這中間,尤振武已經頭也不回的走出了小院。
沒辦法,翟去病隻能提了燈籠,快步追了上去,口中害怕的問:“哥,你這是拿了多少銀子啊?該不會是搬空了吧?”
“莫要問,這事是我做的,與你沒有關係。”
尤振武停住腳步,將鑰匙遞給翟去病,示意他鎖上院門。
都這個時候了,翟去病也沒法再拒絕,隻能苦笑的鎖上院門。
尤振武叮囑道:“你先回去,將鑰匙掛回二叔腰間,莫要驚醒了他,我安排了包,馬上就過去。”
翟去病拿著鑰匙,像是拿著一個燙手山芋,哀求道:“哥,你能不能再考慮一下?”
“不能!”
尤振武不理他,扛著包袱疾步就去了。
翟去病站在原地,望著尤振武離開的背影,哭喪著臉說道:“這麼大的事,表爺爺和三表爺爺知道了,非扒了我的皮不可,表哥,你可真要害死我呀。早知道,還不如繼續裝醉,好奇心害死人啊……”
……
月明星稀,晚風清涼,有驚無險,一切順利,尤振武將銀子安排妥當之後,疾步返回小書房。
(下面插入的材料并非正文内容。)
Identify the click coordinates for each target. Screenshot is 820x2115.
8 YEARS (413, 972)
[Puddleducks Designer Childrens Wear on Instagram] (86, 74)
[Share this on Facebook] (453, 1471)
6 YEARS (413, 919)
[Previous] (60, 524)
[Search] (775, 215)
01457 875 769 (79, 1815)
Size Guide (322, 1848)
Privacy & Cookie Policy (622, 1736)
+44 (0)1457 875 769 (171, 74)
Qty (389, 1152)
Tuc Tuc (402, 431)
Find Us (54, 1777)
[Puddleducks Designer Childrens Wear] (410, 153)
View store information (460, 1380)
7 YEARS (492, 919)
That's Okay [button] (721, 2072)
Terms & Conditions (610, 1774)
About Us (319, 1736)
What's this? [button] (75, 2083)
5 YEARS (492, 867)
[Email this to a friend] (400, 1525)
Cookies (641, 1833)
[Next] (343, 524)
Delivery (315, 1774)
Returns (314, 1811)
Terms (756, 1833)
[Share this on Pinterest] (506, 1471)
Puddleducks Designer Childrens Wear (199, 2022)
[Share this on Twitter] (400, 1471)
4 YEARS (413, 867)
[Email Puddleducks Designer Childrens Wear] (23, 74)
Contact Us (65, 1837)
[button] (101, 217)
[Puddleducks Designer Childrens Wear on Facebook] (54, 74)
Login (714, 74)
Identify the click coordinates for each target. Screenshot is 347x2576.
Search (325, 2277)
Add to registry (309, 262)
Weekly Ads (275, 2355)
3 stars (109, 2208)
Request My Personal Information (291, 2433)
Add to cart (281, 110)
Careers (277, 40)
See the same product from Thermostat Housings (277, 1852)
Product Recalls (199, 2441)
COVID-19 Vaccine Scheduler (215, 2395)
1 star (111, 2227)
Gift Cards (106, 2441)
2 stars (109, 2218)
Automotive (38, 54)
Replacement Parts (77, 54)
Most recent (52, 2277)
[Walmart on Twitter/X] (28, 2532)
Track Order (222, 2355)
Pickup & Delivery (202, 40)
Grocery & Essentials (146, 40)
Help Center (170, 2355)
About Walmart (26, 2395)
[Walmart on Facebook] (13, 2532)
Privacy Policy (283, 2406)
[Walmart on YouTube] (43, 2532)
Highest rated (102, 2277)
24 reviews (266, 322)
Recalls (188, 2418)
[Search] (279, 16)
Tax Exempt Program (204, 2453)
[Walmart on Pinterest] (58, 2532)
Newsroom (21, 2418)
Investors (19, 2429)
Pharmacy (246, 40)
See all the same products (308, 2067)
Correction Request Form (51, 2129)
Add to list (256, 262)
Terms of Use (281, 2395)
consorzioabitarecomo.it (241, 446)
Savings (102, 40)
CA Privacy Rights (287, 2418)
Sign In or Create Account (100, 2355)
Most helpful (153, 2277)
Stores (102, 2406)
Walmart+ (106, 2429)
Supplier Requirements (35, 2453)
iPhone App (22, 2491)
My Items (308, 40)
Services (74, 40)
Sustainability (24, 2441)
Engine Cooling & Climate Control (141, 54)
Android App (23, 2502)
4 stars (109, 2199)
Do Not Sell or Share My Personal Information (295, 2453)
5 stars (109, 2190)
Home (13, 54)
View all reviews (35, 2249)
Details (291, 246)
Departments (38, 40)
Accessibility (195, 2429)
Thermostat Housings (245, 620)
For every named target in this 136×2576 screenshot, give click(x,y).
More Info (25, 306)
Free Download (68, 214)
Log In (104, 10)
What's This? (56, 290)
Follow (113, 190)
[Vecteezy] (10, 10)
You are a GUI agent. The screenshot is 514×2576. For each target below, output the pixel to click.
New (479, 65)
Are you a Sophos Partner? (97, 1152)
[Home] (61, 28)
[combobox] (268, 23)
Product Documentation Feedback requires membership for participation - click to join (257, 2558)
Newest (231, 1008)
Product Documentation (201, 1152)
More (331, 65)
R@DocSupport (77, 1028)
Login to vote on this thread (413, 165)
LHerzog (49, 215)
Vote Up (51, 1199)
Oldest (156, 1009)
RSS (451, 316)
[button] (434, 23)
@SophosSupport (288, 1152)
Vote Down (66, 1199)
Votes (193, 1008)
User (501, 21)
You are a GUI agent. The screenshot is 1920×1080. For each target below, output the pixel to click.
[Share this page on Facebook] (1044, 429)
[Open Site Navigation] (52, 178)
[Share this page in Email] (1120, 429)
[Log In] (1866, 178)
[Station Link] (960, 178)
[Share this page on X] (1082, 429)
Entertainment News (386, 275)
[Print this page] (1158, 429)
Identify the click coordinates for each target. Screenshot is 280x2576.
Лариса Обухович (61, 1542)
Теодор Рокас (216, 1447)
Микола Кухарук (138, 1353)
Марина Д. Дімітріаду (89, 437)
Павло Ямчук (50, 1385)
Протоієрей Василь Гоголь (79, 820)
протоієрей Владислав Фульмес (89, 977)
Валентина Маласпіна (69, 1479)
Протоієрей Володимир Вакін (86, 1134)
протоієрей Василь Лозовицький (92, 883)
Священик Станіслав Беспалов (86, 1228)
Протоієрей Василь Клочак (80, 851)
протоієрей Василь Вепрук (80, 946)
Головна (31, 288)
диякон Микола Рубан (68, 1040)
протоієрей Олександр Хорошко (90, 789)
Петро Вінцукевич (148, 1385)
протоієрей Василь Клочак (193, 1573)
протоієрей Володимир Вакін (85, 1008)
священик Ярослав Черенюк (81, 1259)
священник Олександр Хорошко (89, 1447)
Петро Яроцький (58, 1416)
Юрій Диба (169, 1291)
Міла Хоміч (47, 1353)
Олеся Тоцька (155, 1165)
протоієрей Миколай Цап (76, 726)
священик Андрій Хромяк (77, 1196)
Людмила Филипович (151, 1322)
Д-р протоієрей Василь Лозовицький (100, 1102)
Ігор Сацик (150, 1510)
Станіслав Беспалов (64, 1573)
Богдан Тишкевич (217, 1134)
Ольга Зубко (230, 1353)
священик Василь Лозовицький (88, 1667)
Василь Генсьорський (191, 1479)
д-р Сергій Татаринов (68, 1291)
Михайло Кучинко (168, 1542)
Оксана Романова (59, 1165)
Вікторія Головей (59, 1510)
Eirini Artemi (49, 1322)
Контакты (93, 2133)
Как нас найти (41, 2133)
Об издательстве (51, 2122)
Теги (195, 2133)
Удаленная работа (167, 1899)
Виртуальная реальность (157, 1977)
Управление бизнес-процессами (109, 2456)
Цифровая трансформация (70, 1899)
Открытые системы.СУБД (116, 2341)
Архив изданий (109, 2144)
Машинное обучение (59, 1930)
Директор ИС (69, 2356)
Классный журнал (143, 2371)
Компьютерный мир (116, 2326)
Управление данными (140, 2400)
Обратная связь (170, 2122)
翟去病正哭喪著臉在等待。見到尤振武像是見到了救星:“哥,你可是回來了。”
二叔趴在桌上,還酣睡中。
“走,我們送二叔回房。”尤振武上前,攙起二叔尤見田。
翟去病上前幫忙。
“天生我材必有用,千金散儘還複來~~岑夫子,丹丘生,將進酒,杯莫停~~”被攙扶起的尤見田忽然一聲大呼,把尤振武和翟去病都是嚇了一跳,不過一呼之後,他迅速低下頭,又呼呼的大睡了起來。
原來是夢話。
翟去病摸著胸口,心有餘悸:“二表叔這是要嚇死我呀。”
“快走!”尤振武扶好二叔。
“破山中賊易,破心中賊難,聖人出,黃河清,可黃河什麼時候清過啊?”架扶之中,聽見二叔不停的在喃喃。
……
“怎麼喝這麼多?”
見丈夫喝多了,嬸娘先是吃驚,繼而是嗔怪,作為小輩,尤振武和翟去病隻能是賠笑解釋,剛扶進房,尤見田就一口嘔吐了出來。
房間一陣亂。
……
第二日是榆林的大日子。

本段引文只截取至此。